The key to the co-training approach, both for names and relations, is that each feature set is sufficient to determine the class (of NE or relation). This is largely true for the spelling features of NEs: most names are of only one type, though there are exceptions. It is less true for the arguments of relations: many argument pairs correspond to more than one relation. This gets relation learners into trouble. This trouble is referred to as semantic drift.

Several measures have been taken to reduce this drift. Both Brin and Agichtein selected functional relations [X, Y]: for each X there is a unique value Y (Brin used book authors, Agichtein used company headquarters). Agichtein then introduced a pattern confidence metric
Conf(P) = P.positive / (P.positive + P.negative)
However, not all relations are functional, so this is not a universal solution.

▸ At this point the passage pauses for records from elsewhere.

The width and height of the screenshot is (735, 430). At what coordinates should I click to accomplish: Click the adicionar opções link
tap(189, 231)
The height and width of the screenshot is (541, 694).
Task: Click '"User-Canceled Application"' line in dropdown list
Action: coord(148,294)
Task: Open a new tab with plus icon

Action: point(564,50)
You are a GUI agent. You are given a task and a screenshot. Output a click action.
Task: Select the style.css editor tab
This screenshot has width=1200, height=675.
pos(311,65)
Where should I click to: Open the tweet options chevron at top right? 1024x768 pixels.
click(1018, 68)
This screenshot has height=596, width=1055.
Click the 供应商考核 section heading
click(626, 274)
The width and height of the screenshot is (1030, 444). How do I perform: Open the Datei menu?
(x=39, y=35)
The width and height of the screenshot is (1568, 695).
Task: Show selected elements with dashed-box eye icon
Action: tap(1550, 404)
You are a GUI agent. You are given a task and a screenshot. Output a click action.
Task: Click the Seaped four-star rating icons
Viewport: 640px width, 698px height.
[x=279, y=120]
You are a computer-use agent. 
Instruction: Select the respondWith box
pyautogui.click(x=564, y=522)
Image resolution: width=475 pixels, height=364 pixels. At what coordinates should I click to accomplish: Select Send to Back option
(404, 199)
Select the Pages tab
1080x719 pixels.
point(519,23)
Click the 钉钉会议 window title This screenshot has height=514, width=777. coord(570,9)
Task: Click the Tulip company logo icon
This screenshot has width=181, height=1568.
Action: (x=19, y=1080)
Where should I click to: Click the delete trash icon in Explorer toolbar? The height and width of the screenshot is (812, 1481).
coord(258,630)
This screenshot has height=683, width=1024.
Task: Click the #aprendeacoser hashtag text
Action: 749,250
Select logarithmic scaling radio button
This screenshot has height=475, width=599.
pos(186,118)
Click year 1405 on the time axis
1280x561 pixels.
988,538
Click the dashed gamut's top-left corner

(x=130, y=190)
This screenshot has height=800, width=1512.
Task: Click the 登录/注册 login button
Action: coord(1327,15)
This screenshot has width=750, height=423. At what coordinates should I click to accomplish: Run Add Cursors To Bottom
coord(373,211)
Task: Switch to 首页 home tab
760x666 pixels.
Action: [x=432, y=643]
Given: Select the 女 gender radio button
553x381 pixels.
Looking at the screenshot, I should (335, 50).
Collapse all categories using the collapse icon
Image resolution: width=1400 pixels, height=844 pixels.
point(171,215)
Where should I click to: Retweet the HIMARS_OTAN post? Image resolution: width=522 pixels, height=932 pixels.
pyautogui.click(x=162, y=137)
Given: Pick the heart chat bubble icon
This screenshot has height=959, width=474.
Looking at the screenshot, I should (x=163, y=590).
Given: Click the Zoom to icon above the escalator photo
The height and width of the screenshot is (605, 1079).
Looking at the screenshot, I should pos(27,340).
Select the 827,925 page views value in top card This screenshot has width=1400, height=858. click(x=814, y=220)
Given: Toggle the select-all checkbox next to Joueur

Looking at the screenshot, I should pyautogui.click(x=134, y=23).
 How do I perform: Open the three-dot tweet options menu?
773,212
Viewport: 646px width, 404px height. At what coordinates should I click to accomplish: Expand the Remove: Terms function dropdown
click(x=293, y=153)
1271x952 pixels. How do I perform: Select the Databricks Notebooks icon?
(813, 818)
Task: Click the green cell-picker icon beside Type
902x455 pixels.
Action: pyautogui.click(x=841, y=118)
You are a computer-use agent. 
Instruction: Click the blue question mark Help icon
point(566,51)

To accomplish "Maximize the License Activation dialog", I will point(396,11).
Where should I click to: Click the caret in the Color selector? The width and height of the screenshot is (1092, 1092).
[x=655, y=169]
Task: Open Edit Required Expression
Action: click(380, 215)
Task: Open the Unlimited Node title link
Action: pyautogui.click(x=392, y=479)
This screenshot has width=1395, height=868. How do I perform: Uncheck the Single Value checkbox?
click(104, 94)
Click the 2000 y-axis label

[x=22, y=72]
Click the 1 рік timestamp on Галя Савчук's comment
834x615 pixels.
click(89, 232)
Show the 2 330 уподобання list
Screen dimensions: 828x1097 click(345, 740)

A second approach is based on active learning, which involves having the user review the patterns being added during bootstrapping. Ang Sun [NYU] developed such an approach using a co-testing framework. This has since been generalized by Lisheng Fu [NYU], who combined human review of new low-confidence patterns with automatic acceptance of high-confidence patterns.

Distant supervision works roughly like a half iteration of bootstrapping, but with a large set of seeds. Given a data base with a large set of instances of a relation and a large raw text corpus, we use the instances to label the corpus and then train a classifier over the corpus. We encounter some of the same problems as with bootstrapping ... a pair may be connected by many relations besides those in the data base.